> _REQUIREMENT_: Please print each record exactly, omitting none of them.

═══ TASK MATERIAL ═══

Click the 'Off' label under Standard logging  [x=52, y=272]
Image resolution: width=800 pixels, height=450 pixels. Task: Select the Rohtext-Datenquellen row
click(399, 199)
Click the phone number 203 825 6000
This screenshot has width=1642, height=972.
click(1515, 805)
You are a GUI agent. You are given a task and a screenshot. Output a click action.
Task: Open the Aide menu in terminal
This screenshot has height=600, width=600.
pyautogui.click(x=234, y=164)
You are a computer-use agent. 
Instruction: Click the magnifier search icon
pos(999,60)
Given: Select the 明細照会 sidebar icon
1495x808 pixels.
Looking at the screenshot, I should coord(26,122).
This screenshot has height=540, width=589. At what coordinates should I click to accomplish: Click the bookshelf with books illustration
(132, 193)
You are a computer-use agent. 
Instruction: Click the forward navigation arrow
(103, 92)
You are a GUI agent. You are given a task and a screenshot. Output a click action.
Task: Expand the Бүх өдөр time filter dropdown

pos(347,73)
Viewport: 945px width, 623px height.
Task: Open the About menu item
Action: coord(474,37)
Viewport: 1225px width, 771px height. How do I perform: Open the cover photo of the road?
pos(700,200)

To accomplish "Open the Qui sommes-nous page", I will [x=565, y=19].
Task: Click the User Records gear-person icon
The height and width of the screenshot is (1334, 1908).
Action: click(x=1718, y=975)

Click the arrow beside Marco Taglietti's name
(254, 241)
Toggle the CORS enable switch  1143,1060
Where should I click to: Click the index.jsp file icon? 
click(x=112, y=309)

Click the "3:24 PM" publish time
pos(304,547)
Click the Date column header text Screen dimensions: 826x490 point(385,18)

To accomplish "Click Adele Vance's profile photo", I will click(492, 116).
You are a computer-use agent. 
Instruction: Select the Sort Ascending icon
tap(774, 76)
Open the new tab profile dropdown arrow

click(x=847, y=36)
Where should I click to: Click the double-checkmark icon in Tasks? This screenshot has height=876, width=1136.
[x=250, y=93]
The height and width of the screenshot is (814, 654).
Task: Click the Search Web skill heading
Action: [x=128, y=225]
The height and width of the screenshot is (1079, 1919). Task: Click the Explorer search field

═══

> _ANSWER SPACE_:
Click the 'Off' label under Standard logging  [x=52, y=272]
Image resolution: width=800 pixels, height=450 pixels. Task: Select the Rohtext-Datenquellen row
click(399, 199)
Click the phone number 203 825 6000
This screenshot has width=1642, height=972.
click(1515, 805)
You are a GUI agent. You are given a task and a screenshot. Output a click action.
Task: Open the Aide menu in terminal
This screenshot has height=600, width=600.
pyautogui.click(x=234, y=164)
You are a computer-use agent. 
Instruction: Click the magnifier search icon
pos(999,60)
Given: Select the 明細照会 sidebar icon
1495x808 pixels.
Looking at the screenshot, I should coord(26,122).
This screenshot has height=540, width=589. At what coordinates should I click to accomplish: Click the bookshelf with books illustration
(132, 193)
You are a computer-use agent. 
Instruction: Click the forward navigation arrow
(103, 92)
You are a GUI agent. You are given a task and a screenshot. Output a click action.
Task: Expand the Бүх өдөр time filter dropdown

pos(347,73)
Viewport: 945px width, 623px height.
Task: Open the About menu item
Action: coord(474,37)
Viewport: 1225px width, 771px height. How do I perform: Open the cover photo of the road?
pos(700,200)

To accomplish "Open the Qui sommes-nous page", I will [x=565, y=19].
Task: Click the User Records gear-person icon
The height and width of the screenshot is (1334, 1908).
Action: click(x=1718, y=975)

Click the arrow beside Marco Taglietti's name
(254, 241)
Toggle the CORS enable switch  1143,1060
Where should I click to: Click the index.jsp file icon? 
click(x=112, y=309)

Click the "3:24 PM" publish time
pos(304,547)
Click the Date column header text Screen dimensions: 826x490 point(385,18)

To accomplish "Click Adele Vance's profile photo", I will click(492, 116).
You are a computer-use agent. 
Instruction: Select the Sort Ascending icon
tap(774, 76)
Open the new tab profile dropdown arrow

click(x=847, y=36)
Where should I click to: Click the double-checkmark icon in Tasks? This screenshot has height=876, width=1136.
[x=250, y=93]
The height and width of the screenshot is (814, 654).
Task: Click the Search Web skill heading
Action: [x=128, y=225]
The height and width of the screenshot is (1079, 1919). Task: Click the Explorer search field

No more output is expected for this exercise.